What is required:
The required answer is an exact copy of every entry underneath.

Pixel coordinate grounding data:
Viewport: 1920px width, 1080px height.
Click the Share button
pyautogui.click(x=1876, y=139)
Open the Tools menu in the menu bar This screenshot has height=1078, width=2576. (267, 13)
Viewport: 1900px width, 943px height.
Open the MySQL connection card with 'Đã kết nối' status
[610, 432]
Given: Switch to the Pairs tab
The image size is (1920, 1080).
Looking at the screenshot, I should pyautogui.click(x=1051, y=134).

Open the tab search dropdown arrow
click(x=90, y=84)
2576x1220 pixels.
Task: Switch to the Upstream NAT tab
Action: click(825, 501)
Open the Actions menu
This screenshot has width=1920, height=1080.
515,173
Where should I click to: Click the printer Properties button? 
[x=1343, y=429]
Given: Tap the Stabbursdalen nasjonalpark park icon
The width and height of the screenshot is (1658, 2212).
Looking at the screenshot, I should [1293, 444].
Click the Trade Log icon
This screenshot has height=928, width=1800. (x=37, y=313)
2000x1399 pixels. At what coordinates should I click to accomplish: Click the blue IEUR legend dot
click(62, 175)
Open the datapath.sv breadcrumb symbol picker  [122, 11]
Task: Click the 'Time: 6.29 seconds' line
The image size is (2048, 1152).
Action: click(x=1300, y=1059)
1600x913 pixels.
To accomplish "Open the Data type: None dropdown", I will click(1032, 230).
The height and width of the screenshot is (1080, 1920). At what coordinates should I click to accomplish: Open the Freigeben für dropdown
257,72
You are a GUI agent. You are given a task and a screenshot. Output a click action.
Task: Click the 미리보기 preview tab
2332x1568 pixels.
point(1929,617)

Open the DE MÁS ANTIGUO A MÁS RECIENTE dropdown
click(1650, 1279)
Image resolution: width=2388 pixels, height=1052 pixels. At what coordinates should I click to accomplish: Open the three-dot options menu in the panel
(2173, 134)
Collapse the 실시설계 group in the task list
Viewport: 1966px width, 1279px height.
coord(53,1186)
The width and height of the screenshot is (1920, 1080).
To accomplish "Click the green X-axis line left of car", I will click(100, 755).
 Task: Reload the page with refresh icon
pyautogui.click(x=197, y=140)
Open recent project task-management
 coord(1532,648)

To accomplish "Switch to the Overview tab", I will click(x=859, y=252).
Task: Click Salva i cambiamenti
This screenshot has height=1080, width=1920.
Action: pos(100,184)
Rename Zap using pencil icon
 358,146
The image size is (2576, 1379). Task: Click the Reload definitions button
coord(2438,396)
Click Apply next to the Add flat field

Solved exercise:
Viewport: 1920px width, 1080px height.
Click the Share button
pyautogui.click(x=1876, y=139)
Open the Tools menu in the menu bar This screenshot has height=1078, width=2576. (267, 13)
Viewport: 1900px width, 943px height.
Open the MySQL connection card with 'Đã kết nối' status
[610, 432]
Given: Switch to the Pairs tab
The image size is (1920, 1080).
Looking at the screenshot, I should pyautogui.click(x=1051, y=134).

Open the tab search dropdown arrow
click(x=90, y=84)
2576x1220 pixels.
Task: Switch to the Upstream NAT tab
Action: click(825, 501)
Open the Actions menu
This screenshot has width=1920, height=1080.
515,173
Where should I click to: Click the printer Properties button? 
[x=1343, y=429]
Given: Tap the Stabbursdalen nasjonalpark park icon
The width and height of the screenshot is (1658, 2212).
Looking at the screenshot, I should [1293, 444].
Click the Trade Log icon
This screenshot has height=928, width=1800. (x=37, y=313)
2000x1399 pixels. At what coordinates should I click to accomplish: Click the blue IEUR legend dot
click(62, 175)
Open the datapath.sv breadcrumb symbol picker  [122, 11]
Task: Click the 'Time: 6.29 seconds' line
The image size is (2048, 1152).
Action: click(x=1300, y=1059)
1600x913 pixels.
To accomplish "Open the Data type: None dropdown", I will click(1032, 230).
The height and width of the screenshot is (1080, 1920). At what coordinates should I click to accomplish: Open the Freigeben für dropdown
257,72
You are a GUI agent. You are given a task and a screenshot. Output a click action.
Task: Click the 미리보기 preview tab
2332x1568 pixels.
point(1929,617)

Open the DE MÁS ANTIGUO A MÁS RECIENTE dropdown
click(1650, 1279)
Image resolution: width=2388 pixels, height=1052 pixels. At what coordinates should I click to accomplish: Open the three-dot options menu in the panel
(2173, 134)
Collapse the 실시설계 group in the task list
Viewport: 1966px width, 1279px height.
coord(53,1186)
The width and height of the screenshot is (1920, 1080).
To accomplish "Click the green X-axis line left of car", I will click(100, 755).
 Task: Reload the page with refresh icon
pyautogui.click(x=197, y=140)
Open recent project task-management
 coord(1532,648)

To accomplish "Switch to the Overview tab", I will click(x=859, y=252).
Task: Click Salva i cambiamenti
This screenshot has height=1080, width=1920.
Action: pos(100,184)
Rename Zap using pencil icon
 358,146
The image size is (2576, 1379). Task: Click the Reload definitions button
coord(2438,396)
Click Apply next to the Add flat field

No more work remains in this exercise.